### TO BE DONE
Pull out each line below that contains the word "link".

= = =

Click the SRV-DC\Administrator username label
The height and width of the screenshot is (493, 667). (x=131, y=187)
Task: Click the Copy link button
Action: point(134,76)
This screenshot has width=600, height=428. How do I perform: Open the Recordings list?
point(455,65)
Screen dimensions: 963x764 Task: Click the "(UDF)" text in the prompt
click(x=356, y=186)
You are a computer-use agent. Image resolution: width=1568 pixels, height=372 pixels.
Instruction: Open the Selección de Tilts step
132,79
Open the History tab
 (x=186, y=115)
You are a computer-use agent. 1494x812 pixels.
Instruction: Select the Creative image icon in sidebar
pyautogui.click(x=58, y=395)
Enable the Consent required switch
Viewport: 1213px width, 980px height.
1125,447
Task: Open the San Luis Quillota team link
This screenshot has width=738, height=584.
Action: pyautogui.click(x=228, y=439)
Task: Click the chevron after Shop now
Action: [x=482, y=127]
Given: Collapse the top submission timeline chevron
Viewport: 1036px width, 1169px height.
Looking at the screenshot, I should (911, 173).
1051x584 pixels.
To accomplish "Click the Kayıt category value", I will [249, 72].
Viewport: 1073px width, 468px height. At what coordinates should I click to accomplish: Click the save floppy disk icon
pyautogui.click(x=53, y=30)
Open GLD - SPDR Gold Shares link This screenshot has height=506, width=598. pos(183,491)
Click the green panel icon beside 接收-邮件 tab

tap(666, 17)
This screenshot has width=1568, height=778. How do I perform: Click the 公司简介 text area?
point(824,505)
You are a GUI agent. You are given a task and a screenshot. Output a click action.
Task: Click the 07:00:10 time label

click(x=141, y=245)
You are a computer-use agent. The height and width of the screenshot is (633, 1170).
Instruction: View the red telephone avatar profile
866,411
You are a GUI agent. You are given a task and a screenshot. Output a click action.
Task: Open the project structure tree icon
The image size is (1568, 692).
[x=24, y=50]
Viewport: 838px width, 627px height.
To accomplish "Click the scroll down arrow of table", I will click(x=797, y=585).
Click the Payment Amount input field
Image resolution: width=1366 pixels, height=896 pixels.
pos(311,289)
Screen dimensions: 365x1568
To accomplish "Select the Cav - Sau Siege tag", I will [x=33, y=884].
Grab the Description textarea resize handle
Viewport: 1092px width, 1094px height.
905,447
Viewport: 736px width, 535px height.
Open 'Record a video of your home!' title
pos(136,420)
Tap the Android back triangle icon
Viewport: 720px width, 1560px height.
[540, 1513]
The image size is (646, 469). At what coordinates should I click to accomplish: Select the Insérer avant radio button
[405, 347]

= = =

### SOLUTION
Task: Click the Copy link button
Task: Open the San Luis Quillota team link
Open GLD - SPDR Gold Shares link This screenshot has height=506, width=598. pos(183,491)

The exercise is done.